Codex setup

Route the Codex CLI through aiproxy to monitor and govern every request the agent makes.

• aiproxy running locally (examples below use http://localhost:8080)
• Install the aiproxy certificate authority (see Quick Start → TLS certificate)

Codex respects the ALL_PROXY environment variable. Export it before starting the CLI to forward every HTTP(S) call through aiproxy. Include NO_PROXY so local loopback traffic stays direct.

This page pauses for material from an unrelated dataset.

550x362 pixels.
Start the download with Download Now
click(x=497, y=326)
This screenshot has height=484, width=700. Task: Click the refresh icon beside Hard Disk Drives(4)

export ALL_PROXY=http://localhost:8080
export NO_PROXY=localhost,127.0.0.1

codex

Unset the proxy variables after the session:

unset ALL_PROXY NO_PROXY

Codex lets you define custom model providers in ~/.codex/config.toml. Add an aiproxy entry that targets the /openai reverse-proxy endpoint and a profile that selects it:

[model_providers.aiproxy]
name = "aiproxy"
base_url = "http://localhost:8080/openai"
wire_api = "responses"

[profiles.aiproxy]
model_provider = "aiproxy"

Launch Codex with that profile:

codex --profile aiproxy

Set the profile as default if you always want to use aiproxy:

profile = "aiproxy"

For a one-off session, override the provider without editing the config file. The CLI treats --config as a TOML override:

codex \
  --config model_providers.aiproxy.name='"aiproxy"' \
  --config model_providers.aiproxy.base_url='"http://localhost:8080/openai"' \
  --config model_providers.aiproxy.wire_api='"responses"' \
  --config model_provider='"aiproxy"'

Use single quotes around the entire flag so the inner quotes survive shell parsing.

Run a quick command, such as:

codex exec "List the contents of the current directory."

Watch the aiproxy logs for /v1/* requests. If no entries appear, confirm that the environment variables or profile are active and that the certificate authority is trusted.